== STUDY QUESTIONS ==
1) In the methylglyoxal passage, how did DNA strand breakage change when plasmid DNA was incubated with MG and lysine in the presence of ferritin?
2) Using the methylglyoxal passage, explain why the authors concluded that reactive oxygen species might take part in the ferritin/MG/lysine system-mediated DNA cleavage.
3) Resume the methylglyoxal passage after its final sentence.

== EXCERPTED TEXT ==
╭──

Methylglyoxal (MG) is an endogenous metabolite which is present in increased concentrations in diabetics and reacts with amino acids to form advanced glycation end products. In this study, we investigated whether ferritin enhances DNA cleavage by the reaction of MG with lysine. When plasmid DNA was incubated with MG and lysine in the presence of ferritin, DNA strand breakage was increased in a dose-dependent manner. The ferritin/MG/lysine system-mediated DNA cleavage was significantly inhibited by reactive oxygen species (ROS) scavengers. These results indicated that ROS might participate in the ferritin/MG/lysine system-mediated DNA cleavage. Incubation of ferritin with MG and lysine resulted in a time-dependent release of iron ions from the protein molecules. Our data suggest that DNA cleavage caused by the ferritin/MG/lysine system via the generation of ROS by the Fenton-like reaction of free iron ions released from oxidatively damaged ferritin.

╰──

== RECORDED INFORMATION ==
╭──

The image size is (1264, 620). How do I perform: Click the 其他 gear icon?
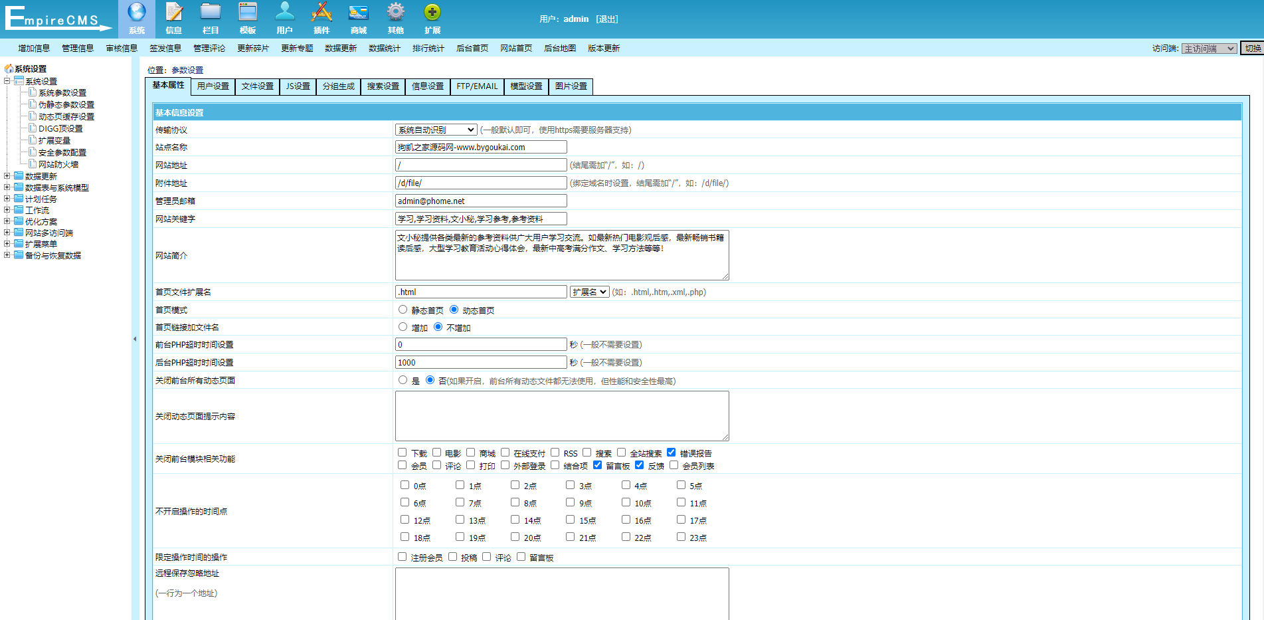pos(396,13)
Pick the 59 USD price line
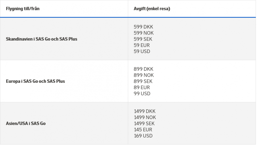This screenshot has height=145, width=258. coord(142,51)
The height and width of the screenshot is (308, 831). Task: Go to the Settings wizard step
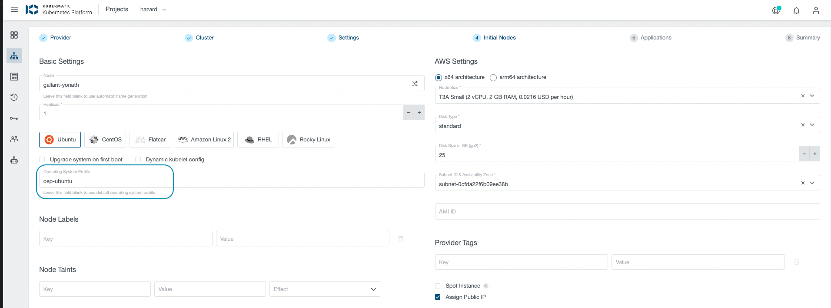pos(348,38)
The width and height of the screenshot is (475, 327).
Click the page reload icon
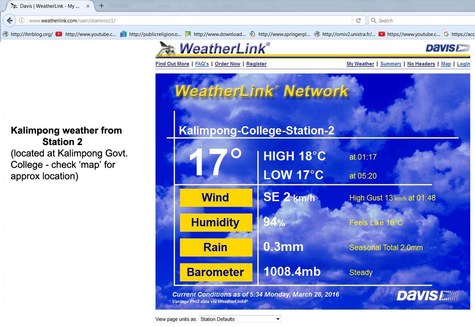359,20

╰──
╭──

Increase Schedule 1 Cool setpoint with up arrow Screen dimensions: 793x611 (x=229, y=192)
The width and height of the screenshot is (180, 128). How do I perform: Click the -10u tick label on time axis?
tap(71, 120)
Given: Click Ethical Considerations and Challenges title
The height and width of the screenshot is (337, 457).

╰──

== REPLIES ==
1) It increased in a dose-dependent manner.

2) The authors drew this conclusion because reactive oxygen species (ROS) scavengers significantly inhibited the DNA cleavage mediated by the ferritin/MG/lysine system.

3)
Keywords

DNA;Fenton reaction;Ferritin;Methylglyoxal

INTRODUCTION

The three-carbon α-dicarbonyl compound, methylglyoxal (MG), is an endogenous metabolite and product of triose spontaneous oxidation and of acetone and aminoacetone metabolism. MG has been implicated in secondary diabetic complications as it promotes the formation of advanced glycation end products (AGE) (1,2). In addition, MG readily reacts with protein lysine and arginine residues to produce cross-linked products (3). It has also been reported that the glycation reaction of amino acids with MG generates reactive oxygen species (ROS) (4,5).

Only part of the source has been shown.